* Prompt
Among the entries below, extract exactly the lines that run from the one with "The height and width of the screenshot is (499, 690)." through the one with "Click the underscore", both ends included.

* Data provided
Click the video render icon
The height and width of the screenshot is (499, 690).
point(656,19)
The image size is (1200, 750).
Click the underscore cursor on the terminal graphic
---
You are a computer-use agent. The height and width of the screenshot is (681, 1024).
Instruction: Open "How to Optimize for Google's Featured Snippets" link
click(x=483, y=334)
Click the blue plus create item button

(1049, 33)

* Your solution
The height and width of the screenshot is (499, 690).
point(656,19)
The image size is (1200, 750).
Click the underscore cursor on the terminal graphic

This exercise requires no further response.